<<<<

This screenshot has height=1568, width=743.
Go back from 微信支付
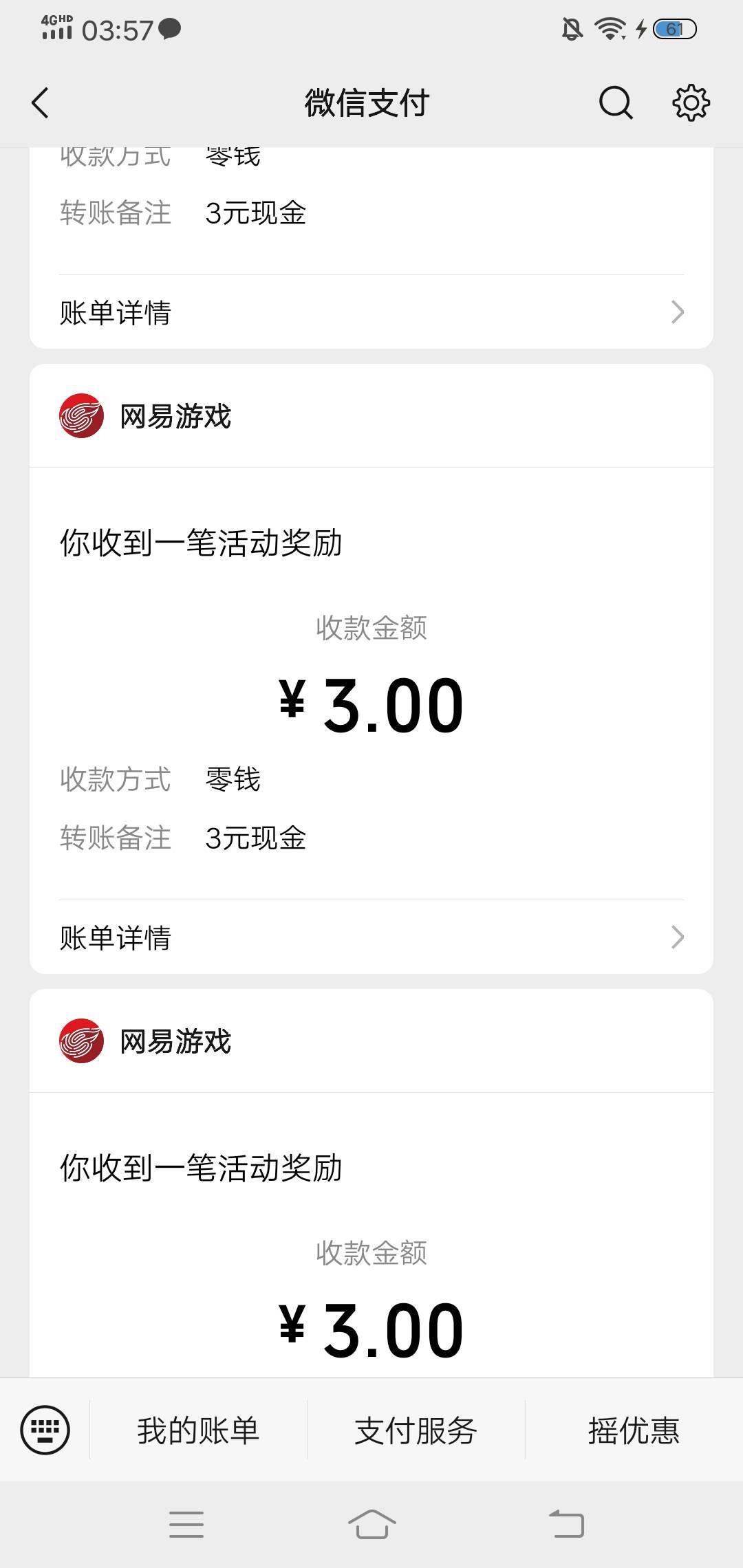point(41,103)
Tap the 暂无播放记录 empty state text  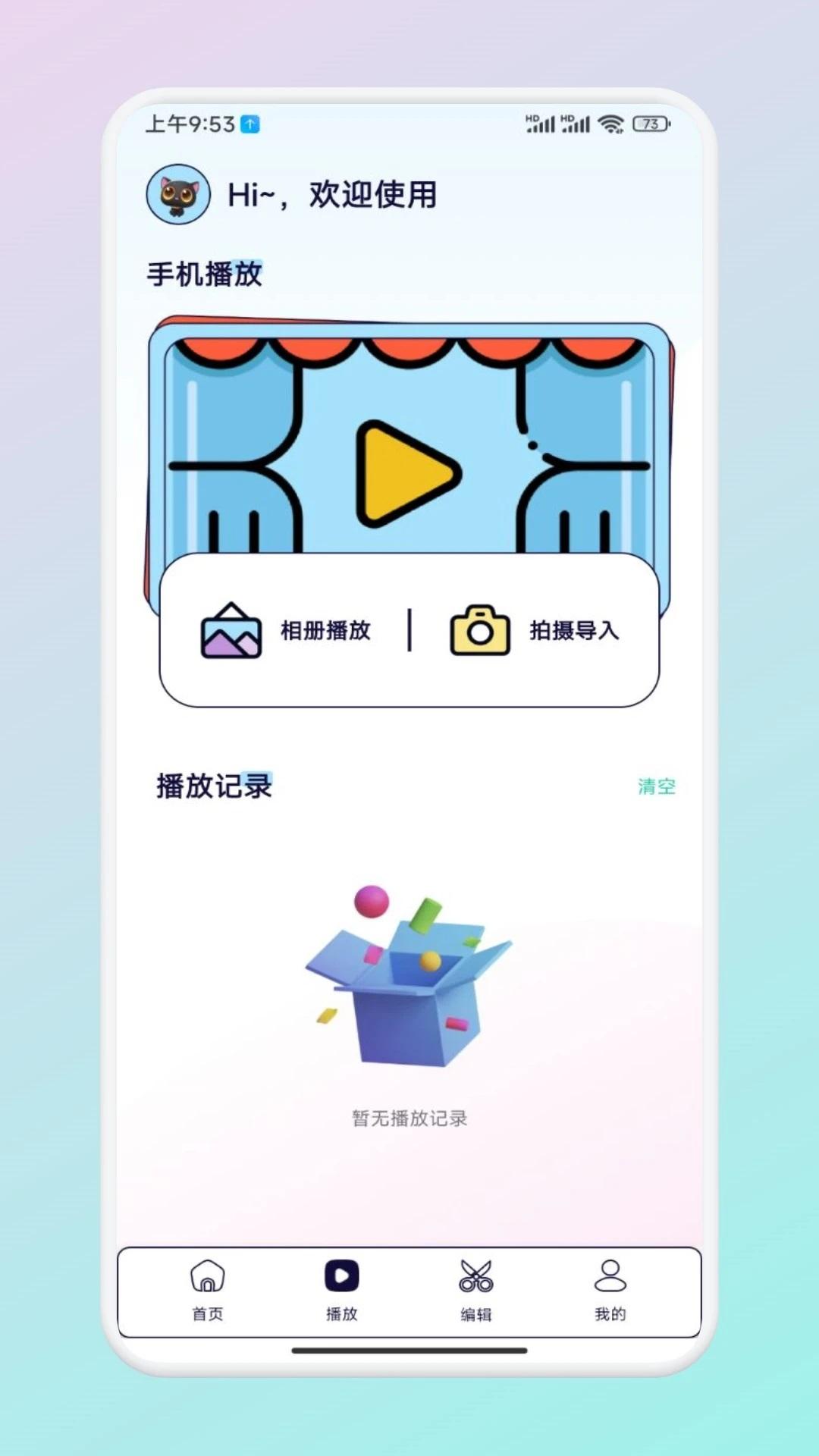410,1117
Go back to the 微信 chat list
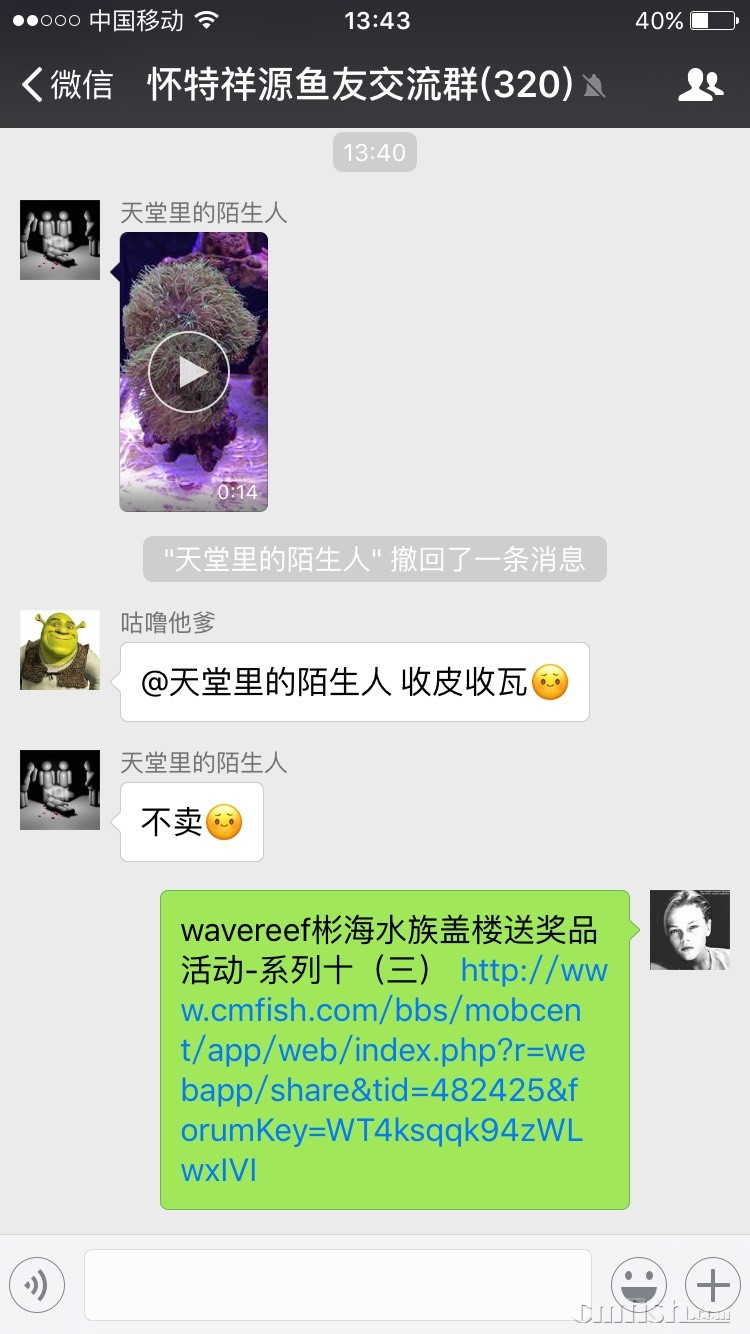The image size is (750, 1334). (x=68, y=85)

>>>>

Collect each line in the records that contains the string "back". Treat uppercase and lowercase letters as different.

Go back from 微信支付
Go back to the 微信 chat list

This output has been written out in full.